Most settlements, especially those involving doctors and hospitals, involve confidentiality provisions. They are almost always a condition of settlement and the defense will refuse to settle a case without one.
The California Supreme Court on July 11, 2019 held in Monster Energy Company v. Schechter (Case no. S251392) held that such confidentiality provisions in settlements are valid and not only prohibit parties from discussing the terms of settlements, but their attorneys as well. The underlying case was a wrongful death case that resulted in a confidential settlement involving an energy drink company. The energy drink company sued the opposing attorney when that attorney boasted about the settlement on his website even though he did not disclose the settlement amount.
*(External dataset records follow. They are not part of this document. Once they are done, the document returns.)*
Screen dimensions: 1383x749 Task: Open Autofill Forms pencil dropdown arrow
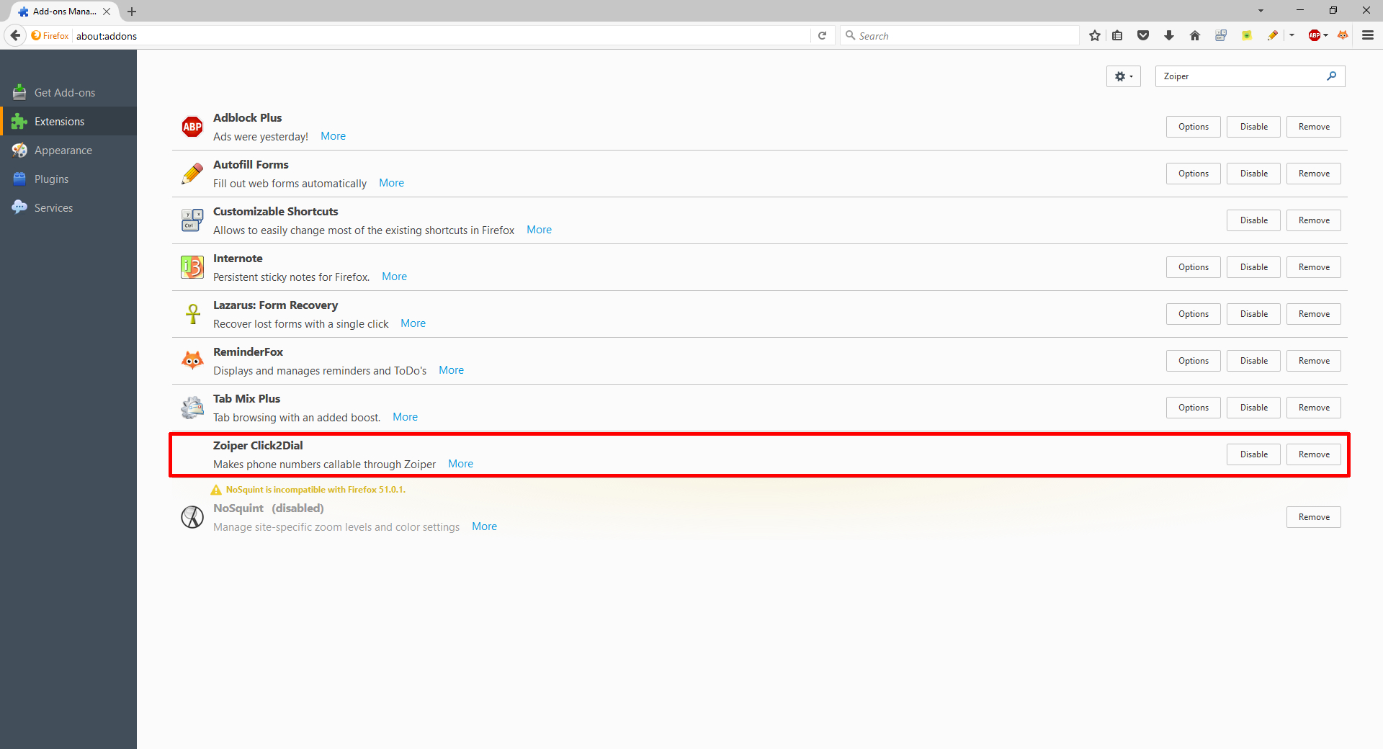[x=1292, y=35]
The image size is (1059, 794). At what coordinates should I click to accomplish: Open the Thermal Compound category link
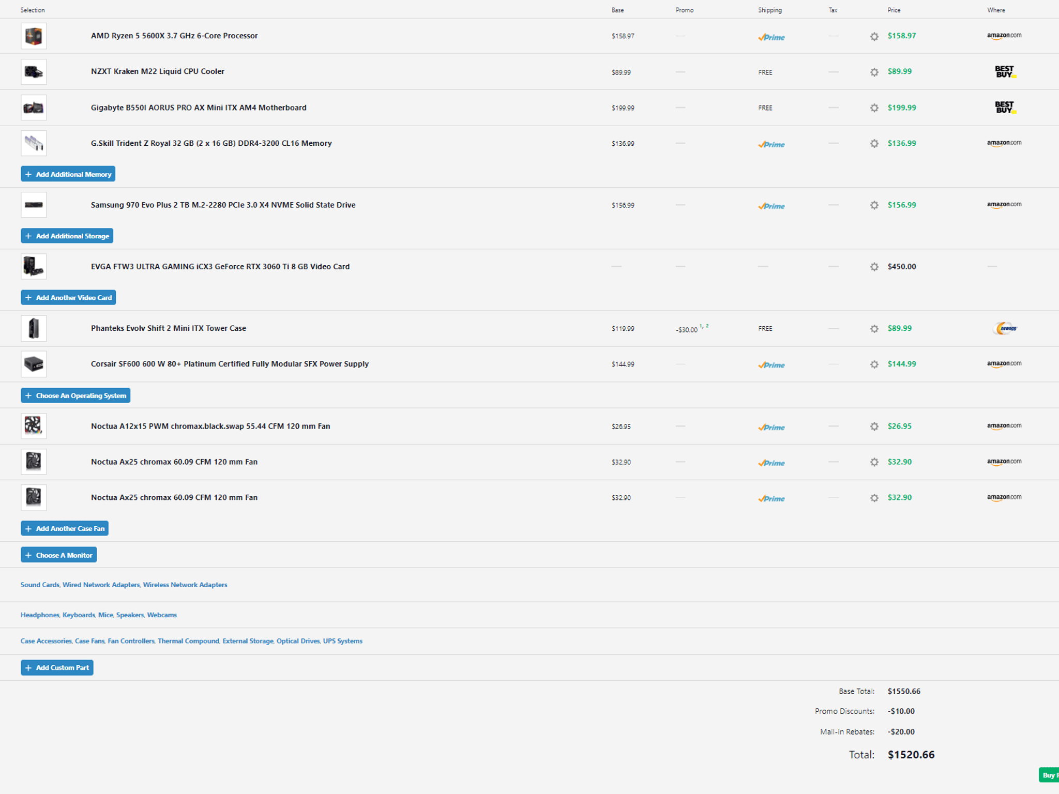point(188,641)
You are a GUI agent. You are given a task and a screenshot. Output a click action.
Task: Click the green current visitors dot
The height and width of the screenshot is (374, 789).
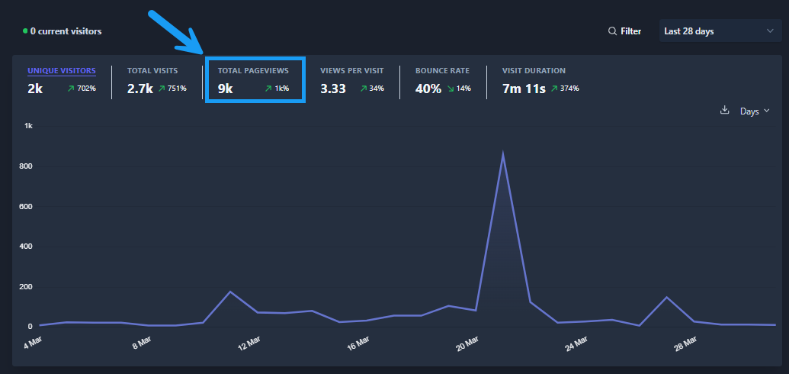coord(25,31)
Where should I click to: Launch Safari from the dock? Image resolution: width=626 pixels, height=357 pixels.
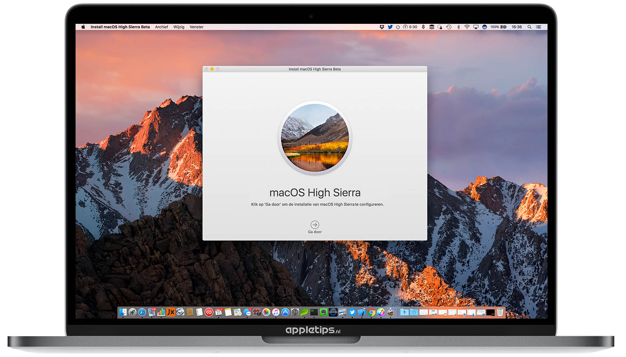(142, 312)
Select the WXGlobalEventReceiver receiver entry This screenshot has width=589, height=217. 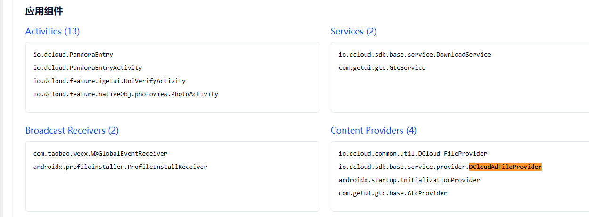point(100,154)
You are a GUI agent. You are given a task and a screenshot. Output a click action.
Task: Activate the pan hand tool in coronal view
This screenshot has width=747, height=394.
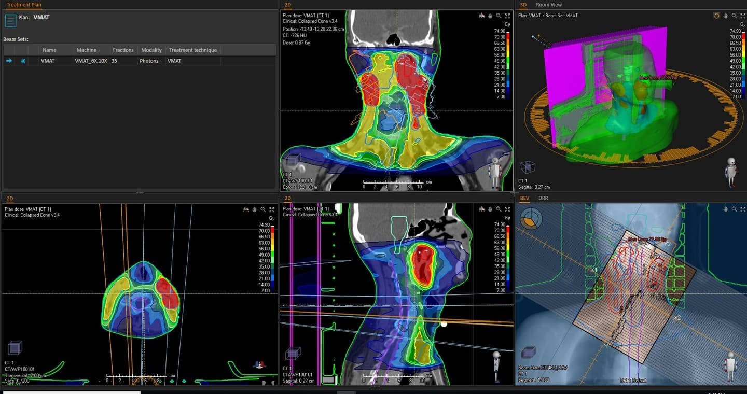490,16
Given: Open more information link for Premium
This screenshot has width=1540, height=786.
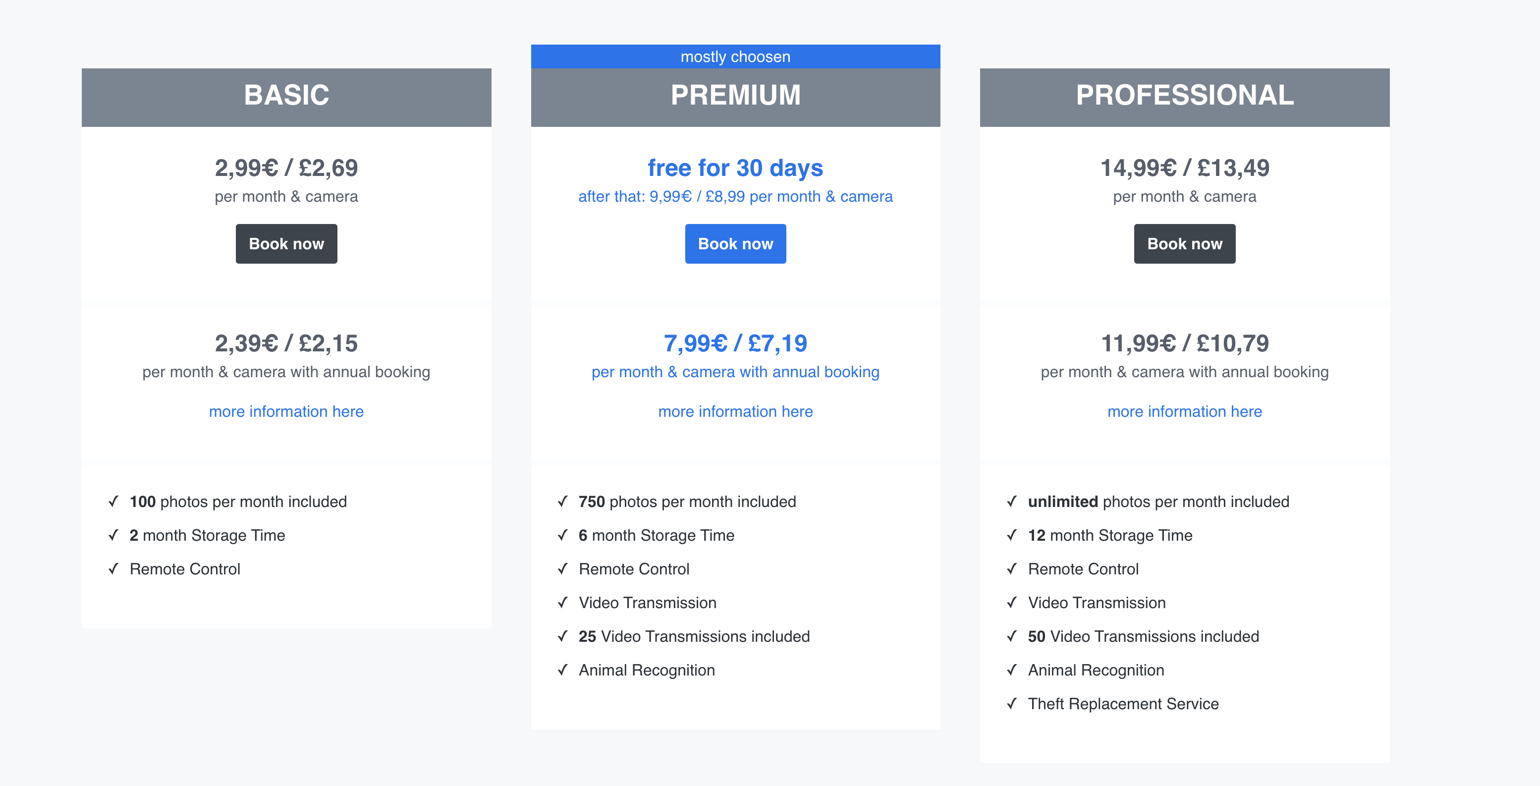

The California Supreme Court held that the trial court appropriately denied the attorney’s motion to dismiss under California anti-SLAPP statute.
These confidentiality provisions create a real conundrum in the medical malpractice context. Unfortunately, it is not uncommon to see the same hospitals make the same mistakes or have the same systematic failures over and over and over again. It seems like these hospitals are unable (or do not care to) learn from their mistakes. These mistakes often have fatal consequences, such as failing to inform a patient that a laboratory or radiology report confirms a cancer diagnosis.
Many of these hospitals are part of huge multi-million dollar corporations. A corporation or company can own and/or manage dozens (and sometimes hundreds) of hospitals. Due to the 44-year old California MICRA cap of $250,000 that has not risen a cent for inflation since 1975, there is simply no incentive for these hospitals to spend extra money on training nurses and staff, implement quality control changes, or risk an uncapped employment-based lawsuit in terminating the privileges of bad doctors. In short, it would cost these corporate hospitals far more to implement the necessary patient safety changes than to simply pay out on lawsuits unfairly capped by California law.
The only possible counter to this is public being made aware of these systematic and deadly failings. However, confidential settlements protect these hospitals and allow the wrongful conduct to repeat itself unchecked. As attorneys, however, our ethical obligation is usually to our single client and not a hypothetical, potential future victim. As such, we are often forced into these confidential settlements, keeping the hospital and/or doctor’s wrongful conduct hidden and (unfortunately) prone to be repeated.